Les nazis voulaient constituer une collection de squelettes juifs, pour étayer leurs thèses raciales par des démarches qu'ils qualifiaient de scientifiques. Les corps ont été conservés mais cette collection n'a jamais vu le jour.

Seul une des 86 personnes avait été identifiée (les matricules des déportés avaient été enlevés, pour anonymiser les corps). Il s'agit de Menachem Taffel, un vendeur de lait berlinois. Bien plus tard, Hans Joachim Lang a entrepris de rechercher l'identité de chacun des 86.

"D'abord, je voulais comprendre le crime", explique-t-il. "Et après, j'ai voulu comprendre qui étaient les victimes de ce crime. Je ne voulais pas que ces personnes soient réduites au rôle de victime : j'ai voulu savoir qui était leurs familles, quelle était leur vie de tous les jours. En faisant tout ce travail, j'ai appris des choses sur la vie des Juifs et sur la société à l'époque."

Une quinzaine de descendants des victimes sont venus mi-juin 2023 à Strasbourg pour rencontrer l'historien. Et pour se rendre au Struthof où les 86 ont été gazés, assassinés pour des visées pseudo-scientifiques, ainsi qu'à l'université de Strasbourg où les corps ont été conservés pendant plus de deux ans. Les proches des victimes sont venus des États-Unis, d'Israël et de Suisse notamment.

Alice Simon, née Remak (1887-1943)

Debbie Konkol habite à Milwaukee (États-Unis). Elle est la petite-fille d'Alice Simon, gazée au Struthof avec 85 autres Juifs. Alice et son mari Herbert habitaient à Berlin et s'étaient convertis à la religion protestante avant la naissance de leurs jumeaux Carl et Hedda.

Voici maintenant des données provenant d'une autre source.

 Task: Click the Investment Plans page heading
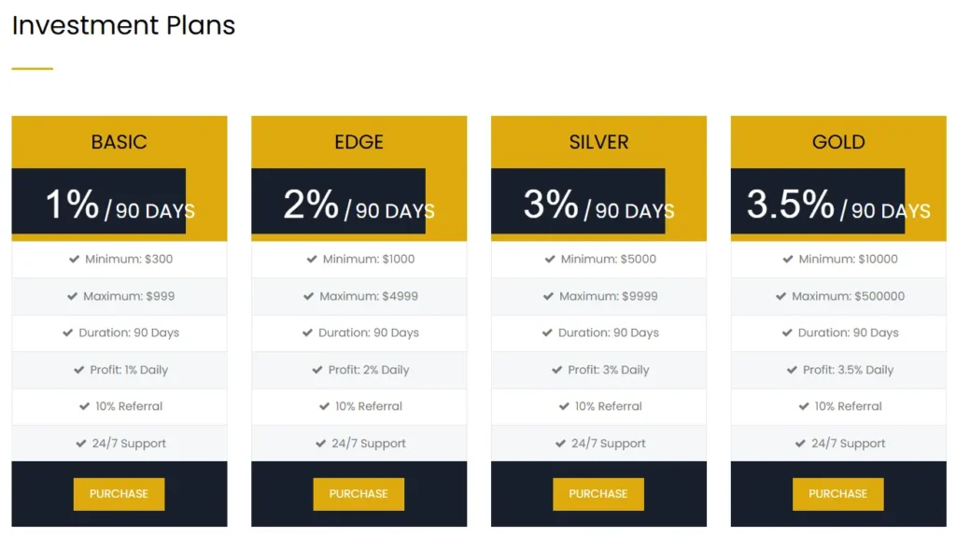123,25
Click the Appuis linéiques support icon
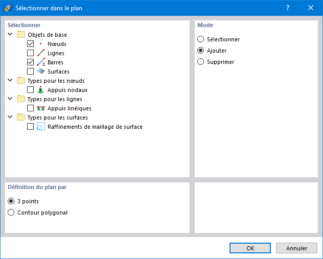 pyautogui.click(x=41, y=108)
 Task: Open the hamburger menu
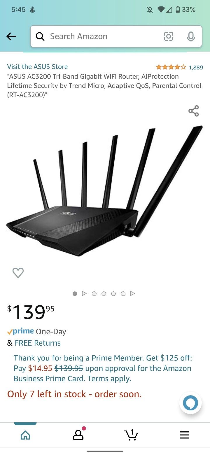point(184,435)
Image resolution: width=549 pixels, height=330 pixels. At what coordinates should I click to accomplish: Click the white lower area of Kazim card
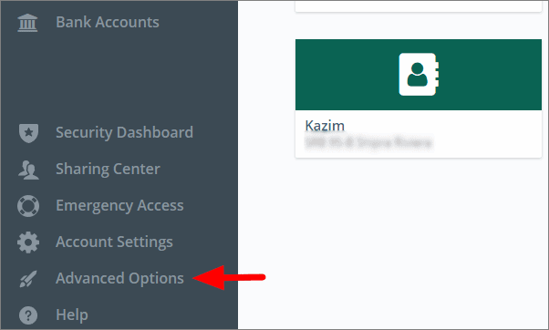[419, 134]
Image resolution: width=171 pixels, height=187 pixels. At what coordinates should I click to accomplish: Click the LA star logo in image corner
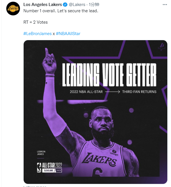[x=162, y=47]
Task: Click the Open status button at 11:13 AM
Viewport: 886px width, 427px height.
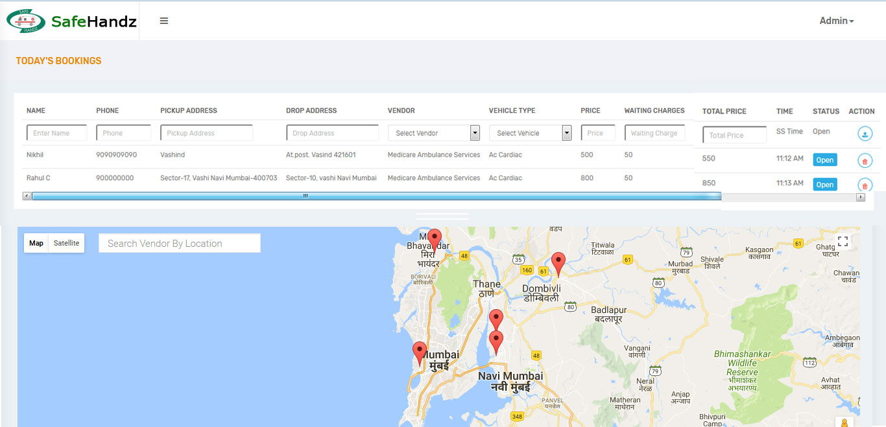Action: tap(824, 185)
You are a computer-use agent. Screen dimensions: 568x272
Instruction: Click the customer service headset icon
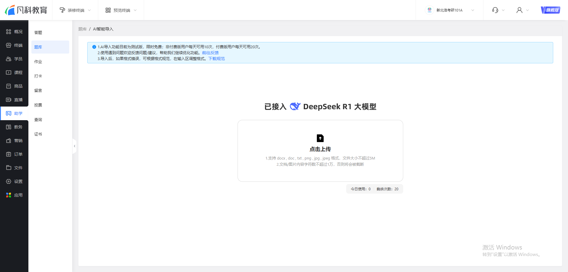[495, 10]
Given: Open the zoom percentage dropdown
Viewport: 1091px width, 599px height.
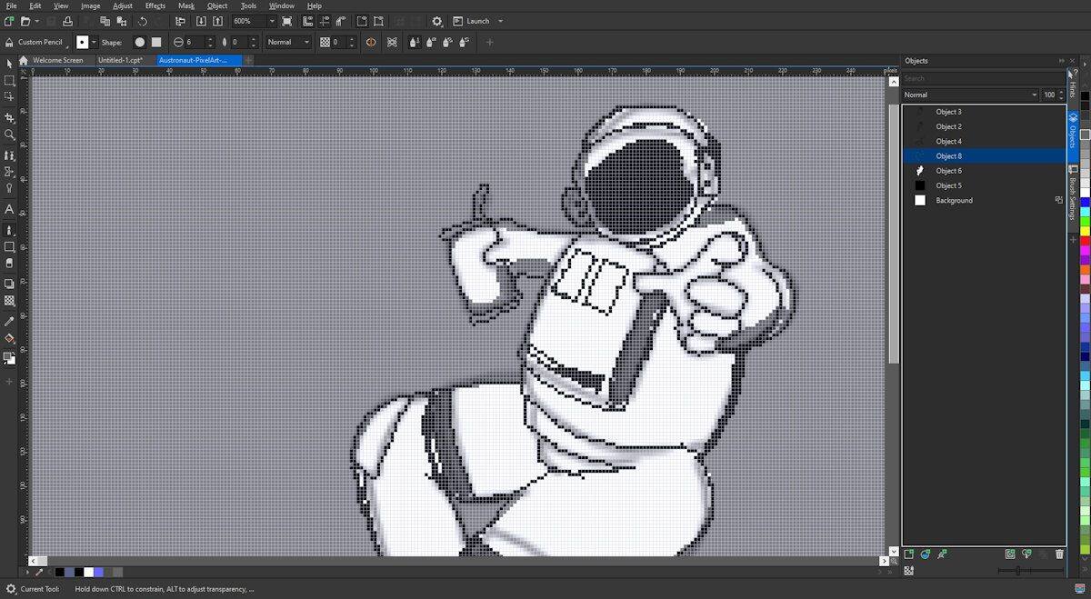Looking at the screenshot, I should (x=270, y=21).
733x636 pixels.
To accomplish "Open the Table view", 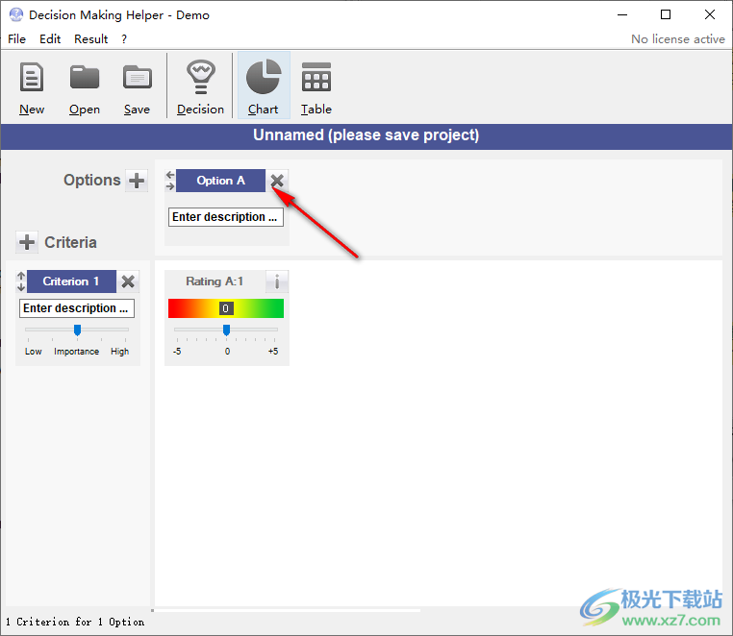I will (316, 86).
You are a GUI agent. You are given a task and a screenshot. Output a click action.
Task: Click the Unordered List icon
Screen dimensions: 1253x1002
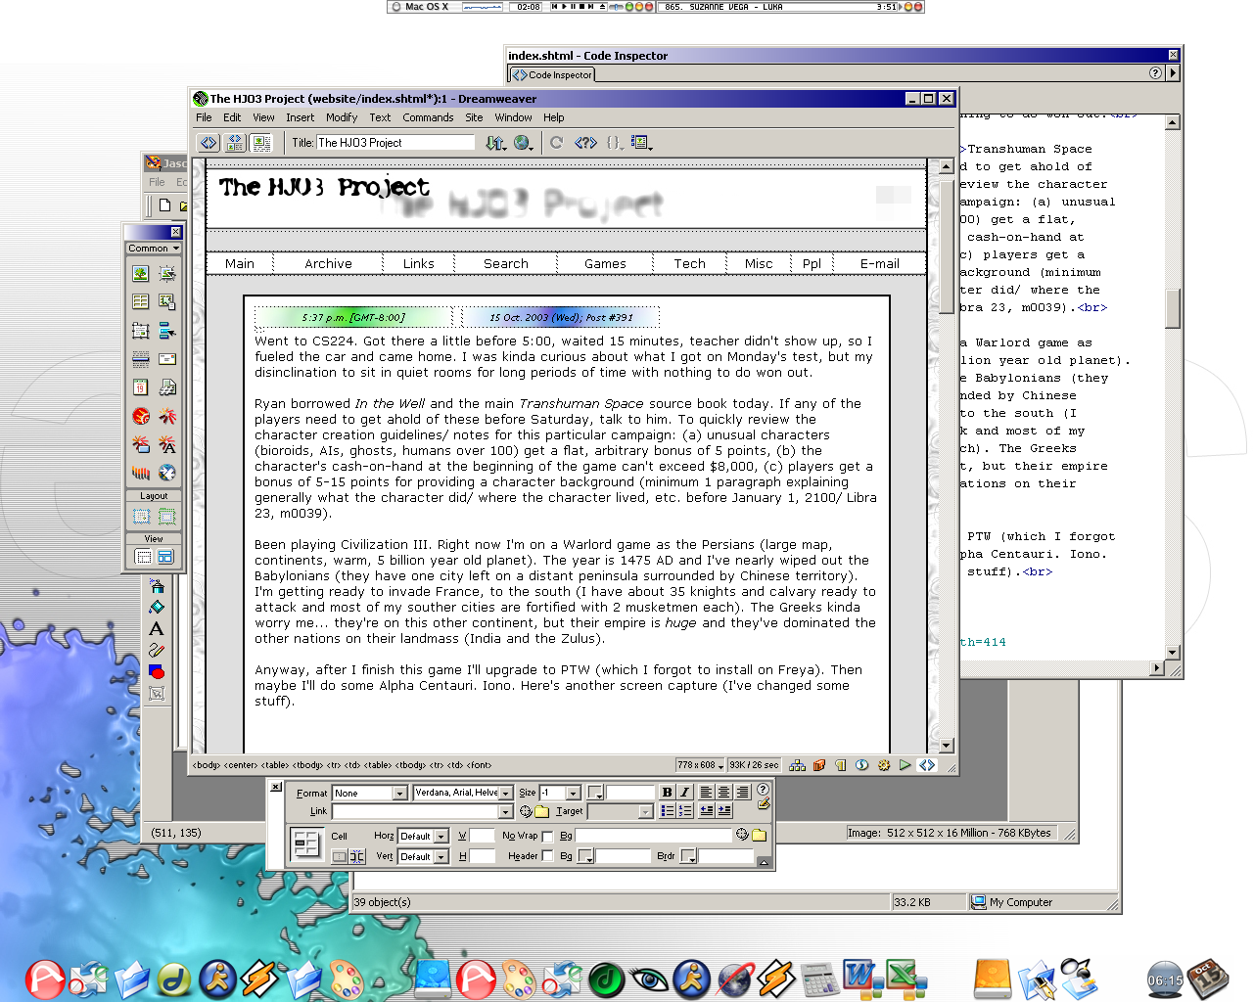coord(667,810)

"Mon père Carl a été élevé dans la religion protestante. Il a été envoyé à l'âge de 15 ans en Angleterre [par sa mère, pour être mis à l'abri des lois antijuives], puis est parti à 17 ans pour les États-Unis, où il est allé au séminaire. Il est ensuite devenu pasteur. Donc, nous avons grandi comme des enfants d'un pasteur. C'est à l'âge de 18 ans que mes parents nous ont dit que nos grands-parents étaient juifs. Mais c'était comme si on me racontait l'histoire de quelqu'un d'autre. Et mon père ne savait rien de plus, il ne savait pas ce qu'était devenu sa mère", témoigne-t-elle.

"En 1994, mon père est allé à Auschwitz et il a vu que sa mère, Alice Simon, y était passé. Puis Hans-Joachim Lang a fait ses recherches et il a écrit un e-mail à mon père pour lui raconter l'histoire de sa mère. Ça a été un énorme choc de découvrir qu'elle avait été assassinée pour faire partie d'une collection de squelettes juifs. C'était incompréhensible. Et puis nous avons fait notre deuil."

Alice Simon arrive le 2 août 1943 au camp de concentration de Natzweiler-Struthof. Elle y est gazée le 11 ou 13 août 1943, peu avant son 56ᵉ anniversaire. À la libération, les corps seront découverts et finalement inhumés au cimetière israélite de Strasbourg Cronenbourg. Il aura fallu plusieurs décennies pour refaire émerger la mémoire des 86 victimes et les identifier un à un.